Now we should compute the 2-D vector(velocity) field V(x,y,t) from the changing image I(x,y,t).
Then we make initial local measurements on zero-crossings detected via Mexican-hat-type spatial filters. The zero-crossings are correlated with the physical features of the world. This implies that motion measurements are also correlated.[remember: zero-crossings are where intensity changes are a maximum in the image.]
BUT, we have an aperture problem since each cell is looking thru a small window. Given this it cannot get the whole velocity field from local measurements. In fact it is well known that the human eye has channels of different sizes, this plot demonstrates that. The data points are simply the contrast sensitivity at different spatial frequencies. The arrow points to where the subject was adapted to that frequency. The heavy line is the normal limit of the contrast sensitivity function for a human. The eye can be oversensitized to certain spatial frequencies. This proves the eye has channels of different sizes.
We must invoke the smoothness constraint: surfaces of objects are smooth relative to their distance from the observer. Smooth surfaces in motion lead us to smooth velocity fields in image. This can lead to motion illusions such as the barber pole and diagonal motion from a combination of horizontal and vertical motion.


Example: Barber Pole

The stripes appear to move downward. (a)
Each point is in fact moving horizontally.(b)
The smoothest velocity field turn out to be vertical.(d)
This implies that the motion computation involved is primitive and isolated from other info.

Example: diagonal motion

Horzontal moving stripes overlaid with vertical moving stripes.
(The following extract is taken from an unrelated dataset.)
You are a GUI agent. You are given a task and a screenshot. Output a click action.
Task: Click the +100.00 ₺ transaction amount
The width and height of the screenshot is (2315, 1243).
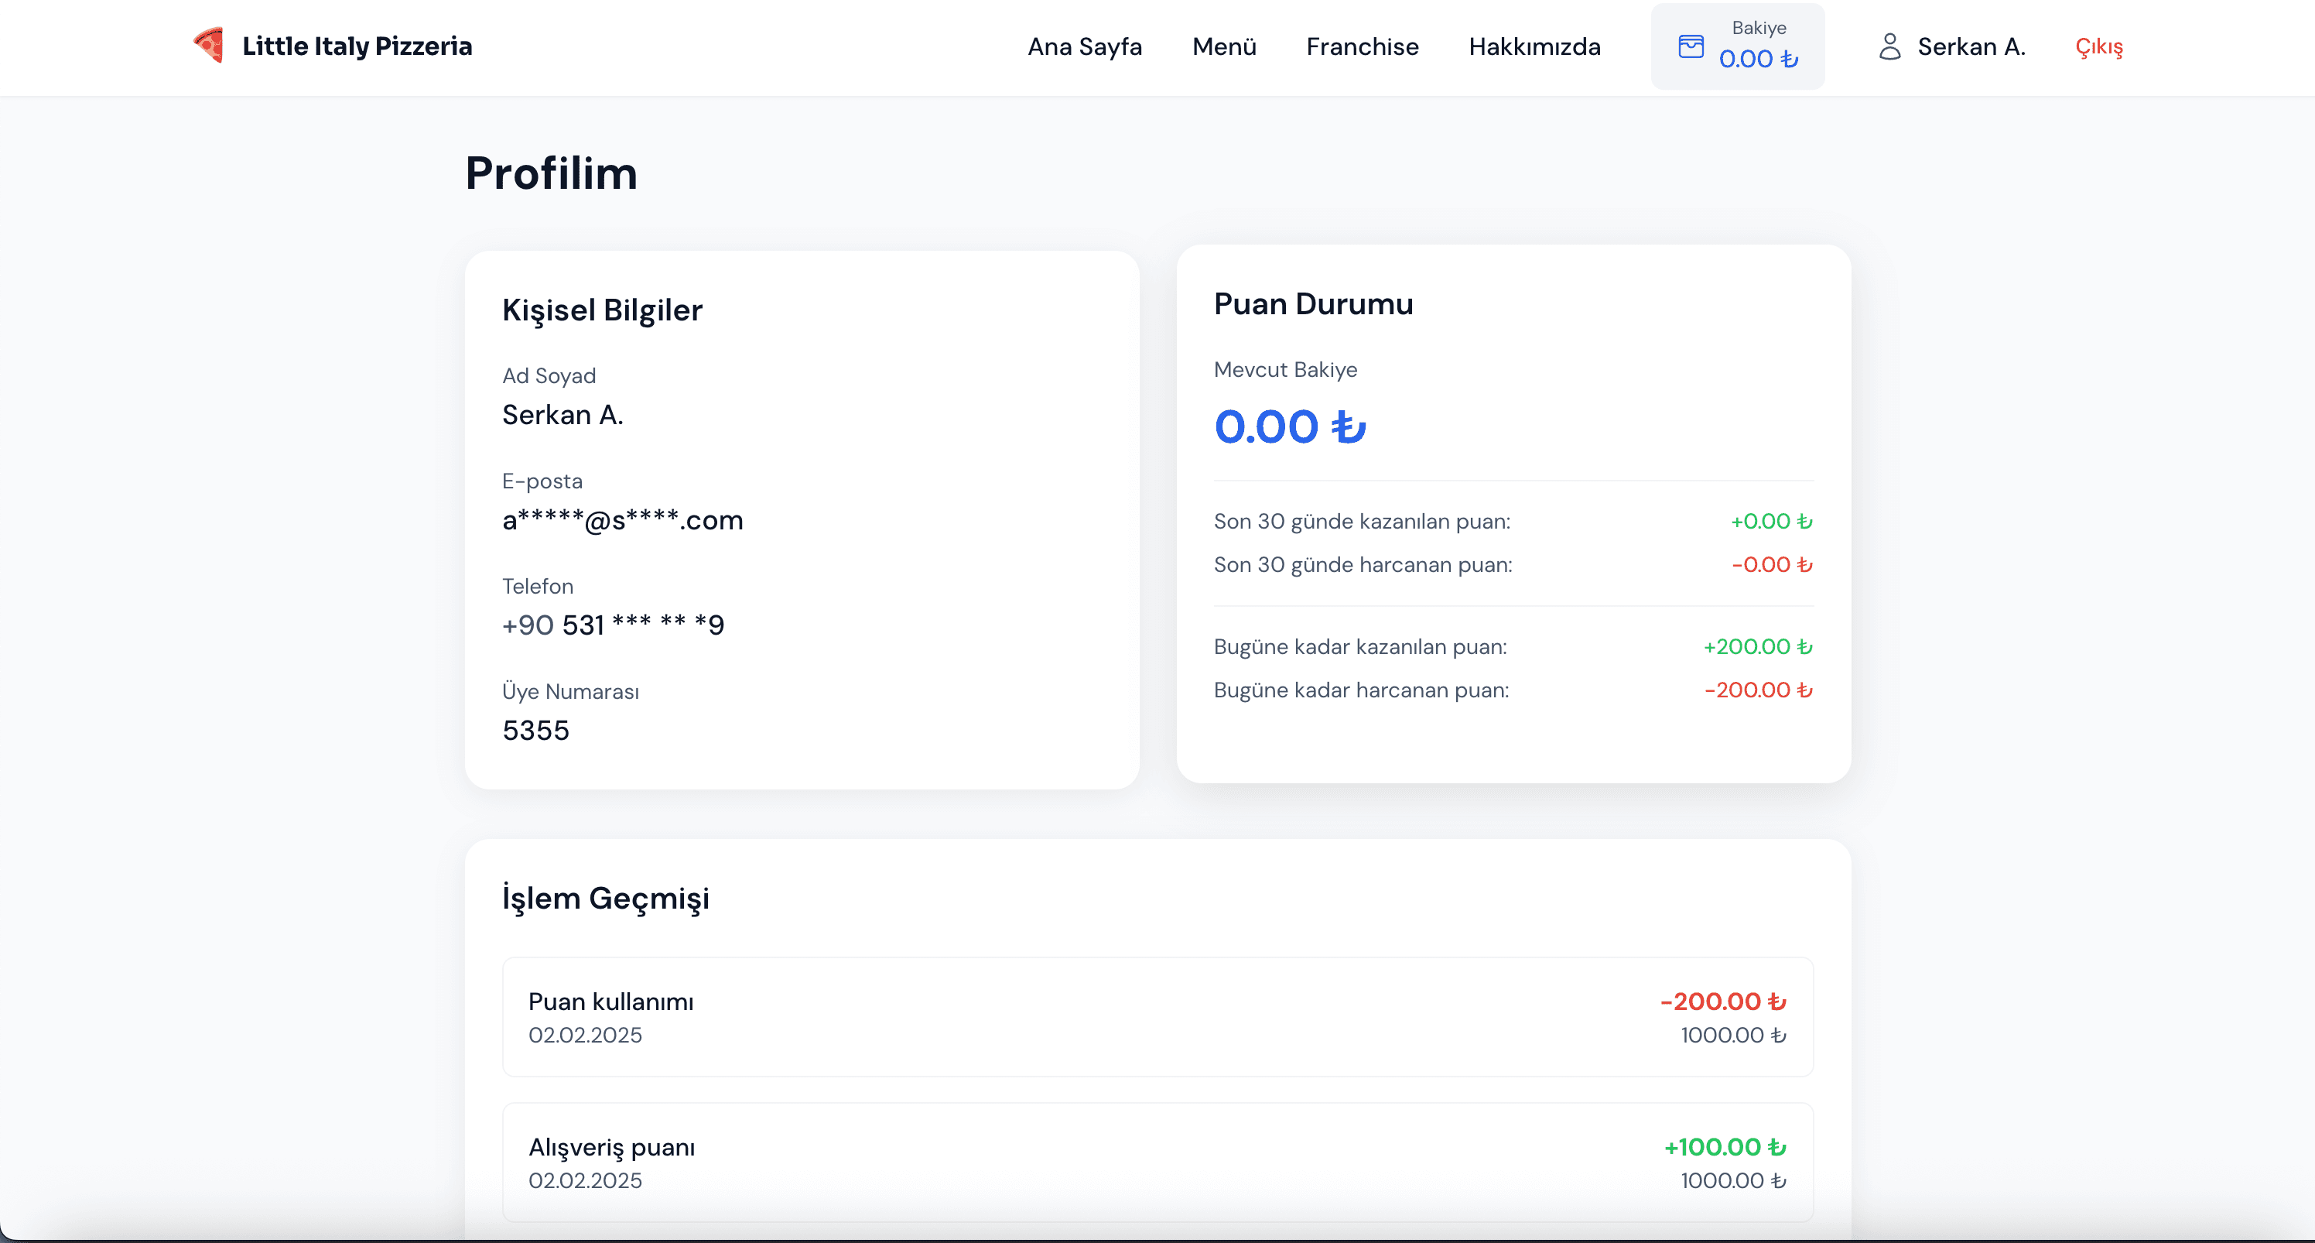(x=1724, y=1147)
This will give a plaid
pattern moving diagonal.

Primal Sketch

People interested in integrating results from psychology, AI, and neurophysiology consider the primal sketch to be one of the most interesting proposals concerning the earliest visual processes.
It gives an account of the way the physical properties of surfaces and reflected light determine the information in images that can be extracted quickly using low-level processes.
It contains a detailed theory of the very earliest visual processes which compute what is called the raw primal sketch.
The Raw primal sketch is a first description of the zero- crossings detected by the operators, or channels of different sizes. e.g. A gradual intensity change may not be detected by the smallest channel, but it will show up in two or more larger channels. There is physiological evidence for channels of different size.
A theory of grouping processes that operate on the raw primal sketch to produce the full primal sketch.

A few notes on High-Level vision processes.

These complete the job of delivering a coherent interpretation of the image. It's assumed that low and intermediate level processes make a useful segmented representation of the 2 and 3-D structure of the image.
Determine what objects are present and their interrelations.
Do high level processes assist the operation of lower level processes thru the top-down flow of hypotheses about what is present in the image?? (many computer vision systems make extensive use of this kind of model,or hypothesis-driven, top-down processing.

References

Here are a few references I have used in producing this document.

  • "A guided tour of computer vision";(1993); Vishvjit S. Nalwa; ISBN:1-201-54853-4
  • "Machine Vision"; Ramesh Jain, Rangachar Kasturi, Brian G. Schunck;(1995); ISBN: 0-07-032018-7
  • "Visual Perception"; Tom N. Cornsweet;(1970)
  • "Cognitive Science: An Introduction";(1995); Neil A. Stillings, Steven E. Weisler, Christopher H. Chase, Mark H. Feinstein, Jay L. Garfield, and Edwina L. Rissland; ISBN:0-262-19353-1; Chapter 12.
  • "Foundations of Cognitive Science"; (1989); Ed: Michael I. Posner; ISBN 0-262-16112-5; Chapter 15.